═════ GIVEN PASSAGE ═════

Exhibit 99.3
UNITED RENTALS (NORTH AMERICA), INC.
OFFER TO EXCHANGE ALL OUTSTANDING
5.75% SENIOR SECURED NOTES DUE 2018
ISSUED ON MARCH 9, 2012 FOR
5. 75% SENIOR SECURED NOTES DUE 2018
UNCONDITIONALLY GUARANTEED BY UNITED RENTALS, INC., UNITED RENTALS (DELAWARE), INC., UNITED RENTALS FINANCING LIMITED PARTNERSHIP, UNITED RENTALS HIGHWAY TECHNOLOGIES GULF, LLC AND UNITED RENTALS REALTY, LLC
WHICH HAVE BEEN REGISTERED UNDER THE SECURITIES ACT OF 1933
To Our Clients:
We are enclosing herewith the materials listed below relating to the Company’s offer to exchange up to $750,000,000 aggregate principal amount of its 5.75% Senior Secured Notes due 2018 (the “New Notes”), which have been registered under the Securities Act of 1933, as amended (the “Securities Act”), for up to $750,000,000 aggregate principal amount of its outstanding unregistered 5.75% Senior Secured Notes due 2018 (the “Initial Notes”), upon the terms and subject to the conditions set forth in the Prospectus dated , 2012 and the related Letter of Transmittal. The New Notes are unconditionally guaranteed (the “New Guarantees”) by United Rentals, Inc., United Rentals (Delaware), Inc., United Rentals Financing Limited Partnership, United Rentals Highway Technologies Gulf, LLC and United Rentals Realty, LLC. The Prospectus and this Letter of Transmittal together constitute the Company’s offer to exchange (the “Exchange Offer”) its New Notes of each series, including the New Guarantees, for a like principal amount of its Initial Notes of the respective series, including guarantees, from the registered holders thereof.

═════ ENTRIES SHOWN ═════

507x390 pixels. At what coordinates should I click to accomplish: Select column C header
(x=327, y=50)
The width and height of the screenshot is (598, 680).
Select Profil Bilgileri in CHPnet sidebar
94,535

═════

- _TASKS_
- a) Set down the listing above line for line, keeping every line exactly as it appears.
- b) Resume the United Rentals exchange offer letter from the point at which it stops.
The United Rentals exchange offer letter and the listing have no connection to each other.

- _RESULTS_
- a)
507x390 pixels. At what coordinates should I click to accomplish: Select column C header
(x=327, y=50)
The width and height of the screenshot is (598, 680).
Select Profil Bilgileri in CHPnet sidebar
94,535

- b)
The Company has filed a registration statement, which became effective under the Securities Act on , 2012, to register the New Notes under the Securities Act.
Enclosed herewith are copies of the following documents:
(i) Prospectus dated , 2012;
(ii) Letter of Transmittal; and
(iii) Instruction to Registered Holder from Beneficial Owner.
PLEASE NOTE THAT THE EXCHANGE OFFER WILL EXPIRE AT 5:00 P.M., NEW YORK CITY TIME, ON , 2012 UNLESS EXTENDED. THE EXCHANGE OFFER IS NOT CONDITIONED UPON ANY MINIMUM NUMBER OF INITIAL NOTES BEING TENDERED.
We are the holder of record of Initial Notes for your account. A tender of such Initial Notes can be made only by us as the record holder pursuant to your instructions. The Letter of Transmittal is furnished to you for your information only and cannot be used by you to tender Initial Notes held by us for your account.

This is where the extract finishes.